(Collected data)
....
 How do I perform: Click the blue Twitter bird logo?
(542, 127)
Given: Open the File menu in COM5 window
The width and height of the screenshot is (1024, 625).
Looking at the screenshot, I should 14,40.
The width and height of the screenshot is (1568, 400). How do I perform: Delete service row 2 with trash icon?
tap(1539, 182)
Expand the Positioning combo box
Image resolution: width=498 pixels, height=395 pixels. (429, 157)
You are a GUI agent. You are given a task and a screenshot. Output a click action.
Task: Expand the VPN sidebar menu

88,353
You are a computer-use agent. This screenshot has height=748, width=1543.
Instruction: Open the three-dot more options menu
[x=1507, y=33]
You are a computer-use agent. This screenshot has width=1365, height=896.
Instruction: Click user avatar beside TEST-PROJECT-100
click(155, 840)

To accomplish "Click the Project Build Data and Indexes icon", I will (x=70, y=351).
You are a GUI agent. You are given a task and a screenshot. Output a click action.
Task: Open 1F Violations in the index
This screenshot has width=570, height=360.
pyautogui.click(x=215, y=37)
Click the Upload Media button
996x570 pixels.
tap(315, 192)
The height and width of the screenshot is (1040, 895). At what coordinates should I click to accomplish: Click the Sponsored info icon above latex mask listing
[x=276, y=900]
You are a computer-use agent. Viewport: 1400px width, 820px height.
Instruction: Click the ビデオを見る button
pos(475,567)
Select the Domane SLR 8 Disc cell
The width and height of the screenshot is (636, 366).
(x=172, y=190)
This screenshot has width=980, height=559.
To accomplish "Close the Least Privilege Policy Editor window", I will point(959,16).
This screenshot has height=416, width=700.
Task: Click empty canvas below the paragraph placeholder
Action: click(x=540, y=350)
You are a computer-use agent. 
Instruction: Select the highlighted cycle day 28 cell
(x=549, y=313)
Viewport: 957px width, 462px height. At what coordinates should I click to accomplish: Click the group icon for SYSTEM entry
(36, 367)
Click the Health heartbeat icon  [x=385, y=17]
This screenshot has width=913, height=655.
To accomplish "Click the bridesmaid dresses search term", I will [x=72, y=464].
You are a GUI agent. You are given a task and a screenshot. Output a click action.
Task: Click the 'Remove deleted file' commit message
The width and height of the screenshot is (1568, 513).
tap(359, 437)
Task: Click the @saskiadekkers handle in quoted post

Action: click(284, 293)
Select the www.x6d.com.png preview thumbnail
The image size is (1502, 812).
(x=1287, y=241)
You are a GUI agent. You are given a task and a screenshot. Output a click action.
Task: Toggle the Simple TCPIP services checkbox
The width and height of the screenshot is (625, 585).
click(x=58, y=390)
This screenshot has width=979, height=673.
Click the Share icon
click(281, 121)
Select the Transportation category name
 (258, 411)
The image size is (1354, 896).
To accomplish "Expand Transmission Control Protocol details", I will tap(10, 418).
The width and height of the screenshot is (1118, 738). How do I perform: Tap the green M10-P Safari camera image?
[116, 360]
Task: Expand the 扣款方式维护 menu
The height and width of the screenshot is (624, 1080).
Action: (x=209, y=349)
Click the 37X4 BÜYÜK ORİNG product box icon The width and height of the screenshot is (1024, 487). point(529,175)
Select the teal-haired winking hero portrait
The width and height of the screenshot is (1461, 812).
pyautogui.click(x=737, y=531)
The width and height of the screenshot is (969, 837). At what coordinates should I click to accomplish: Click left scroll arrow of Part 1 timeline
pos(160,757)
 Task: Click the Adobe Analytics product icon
....
◆ YOUR TASK:
Say each line again exactly as it appears above.

◆ RESULT OF THIS TASK:
 How do I perform: Click the blue Twitter bird logo?
(542, 127)
Given: Open the File menu in COM5 window
The width and height of the screenshot is (1024, 625).
Looking at the screenshot, I should 14,40.
The width and height of the screenshot is (1568, 400). How do I perform: Delete service row 2 with trash icon?
tap(1539, 182)
Expand the Positioning combo box
Image resolution: width=498 pixels, height=395 pixels. (429, 157)
You are a GUI agent. You are given a task and a screenshot. Output a click action.
Task: Expand the VPN sidebar menu

88,353
You are a computer-use agent. This screenshot has height=748, width=1543.
Instruction: Open the three-dot more options menu
[x=1507, y=33]
You are a computer-use agent. This screenshot has width=1365, height=896.
Instruction: Click user avatar beside TEST-PROJECT-100
click(155, 840)

To accomplish "Click the Project Build Data and Indexes icon", I will (x=70, y=351).
You are a GUI agent. You are given a task and a screenshot. Output a click action.
Task: Open 1F Violations in the index
This screenshot has width=570, height=360.
pyautogui.click(x=215, y=37)
Click the Upload Media button
996x570 pixels.
tap(315, 192)
The height and width of the screenshot is (1040, 895). At what coordinates should I click to accomplish: Click the Sponsored info icon above latex mask listing
[x=276, y=900]
You are a computer-use agent. Viewport: 1400px width, 820px height.
Instruction: Click the ビデオを見る button
pos(475,567)
Select the Domane SLR 8 Disc cell
The width and height of the screenshot is (636, 366).
(x=172, y=190)
This screenshot has width=980, height=559.
To accomplish "Close the Least Privilege Policy Editor window", I will point(959,16).
This screenshot has height=416, width=700.
Task: Click empty canvas below the paragraph placeholder
Action: click(x=540, y=350)
You are a computer-use agent. 
Instruction: Select the highlighted cycle day 28 cell
(x=549, y=313)
Viewport: 957px width, 462px height. At what coordinates should I click to accomplish: Click the group icon for SYSTEM entry
(36, 367)
Click the Health heartbeat icon  [x=385, y=17]
This screenshot has width=913, height=655.
To accomplish "Click the bridesmaid dresses search term", I will [x=72, y=464].
You are a GUI agent. You are given a task and a screenshot. Output a click action.
Task: Click the 'Remove deleted file' commit message
The width and height of the screenshot is (1568, 513).
tap(359, 437)
Task: Click the @saskiadekkers handle in quoted post

Action: click(284, 293)
Select the www.x6d.com.png preview thumbnail
The image size is (1502, 812).
(x=1287, y=241)
You are a GUI agent. You are given a task and a screenshot. Output a click action.
Task: Toggle the Simple TCPIP services checkbox
The width and height of the screenshot is (625, 585).
click(x=58, y=390)
This screenshot has width=979, height=673.
Click the Share icon
click(281, 121)
Select the Transportation category name
 (258, 411)
The image size is (1354, 896).
To accomplish "Expand Transmission Control Protocol details", I will tap(10, 418).
The width and height of the screenshot is (1118, 738). How do I perform: Tap the green M10-P Safari camera image?
[116, 360]
Task: Expand the 扣款方式维护 menu
The height and width of the screenshot is (624, 1080).
Action: (x=209, y=349)
Click the 37X4 BÜYÜK ORİNG product box icon The width and height of the screenshot is (1024, 487). point(529,175)
Select the teal-haired winking hero portrait
The width and height of the screenshot is (1461, 812).
pyautogui.click(x=737, y=531)
The width and height of the screenshot is (969, 837). At what coordinates should I click to accomplish: Click left scroll arrow of Part 1 timeline
pos(160,757)
 Task: Click the Adobe Analytics product icon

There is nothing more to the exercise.